# Assignment:
List every line in this data where the string "Given" occurs.
══════════
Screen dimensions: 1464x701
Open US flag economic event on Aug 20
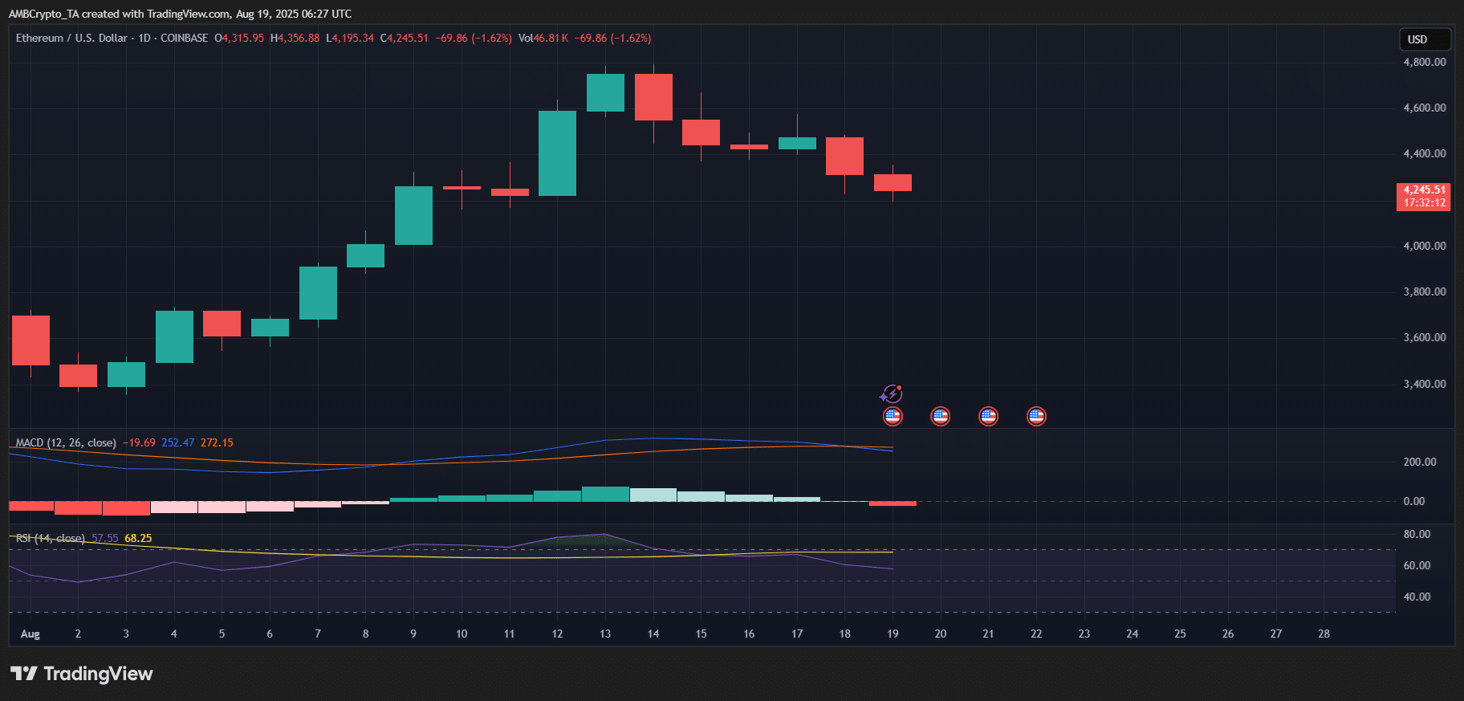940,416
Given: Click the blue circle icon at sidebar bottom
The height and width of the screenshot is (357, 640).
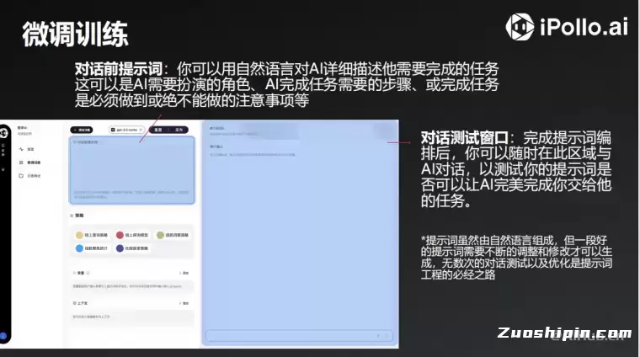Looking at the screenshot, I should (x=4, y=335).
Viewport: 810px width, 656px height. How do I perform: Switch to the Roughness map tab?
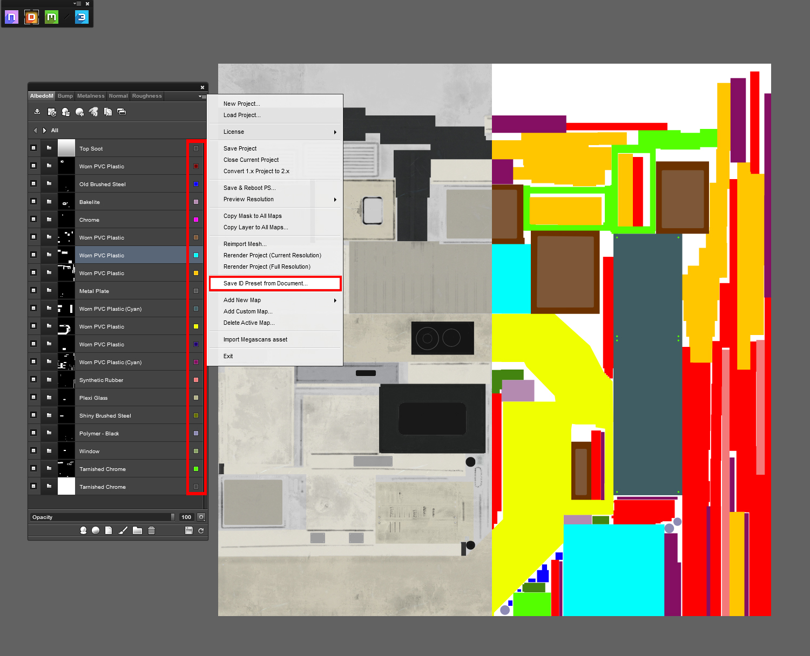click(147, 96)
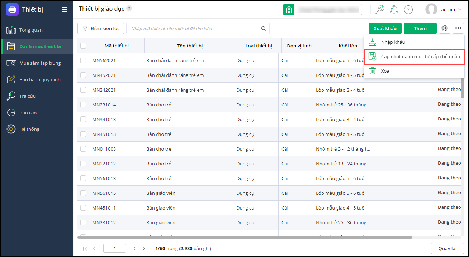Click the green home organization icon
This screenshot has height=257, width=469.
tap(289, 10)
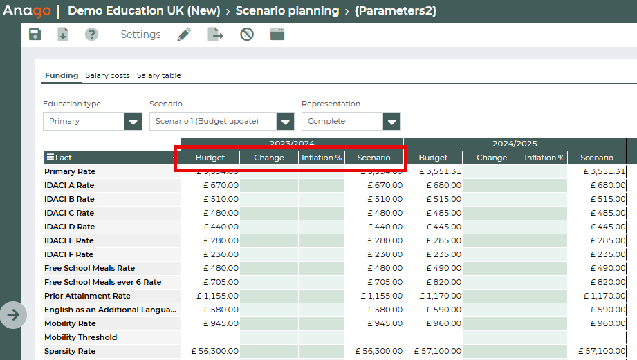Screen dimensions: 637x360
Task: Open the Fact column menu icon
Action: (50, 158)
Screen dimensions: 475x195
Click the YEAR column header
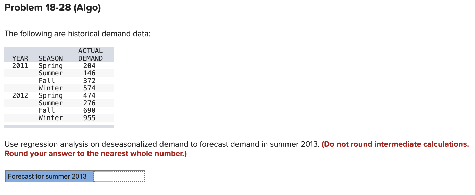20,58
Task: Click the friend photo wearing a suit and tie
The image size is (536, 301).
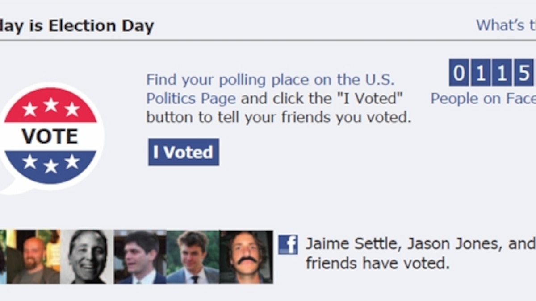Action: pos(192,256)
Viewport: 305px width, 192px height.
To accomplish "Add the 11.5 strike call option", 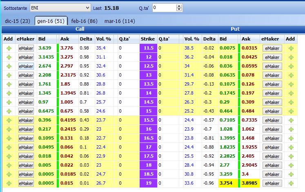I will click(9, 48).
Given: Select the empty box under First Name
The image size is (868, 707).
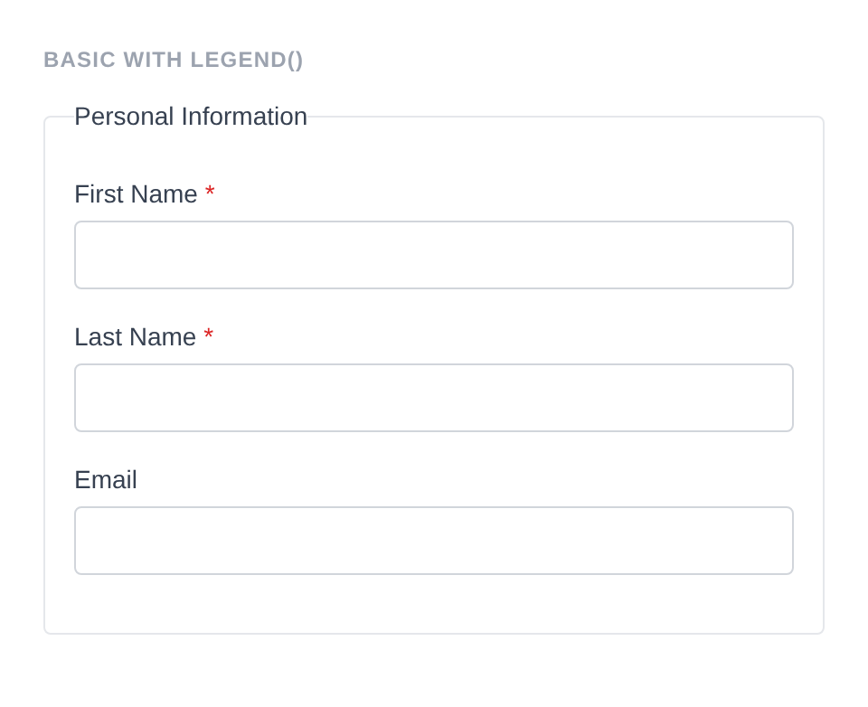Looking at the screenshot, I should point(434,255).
══════════
# Reply:
Given: Click the blue circle icon at sidebar bottom
Given: Select the empty box under First Name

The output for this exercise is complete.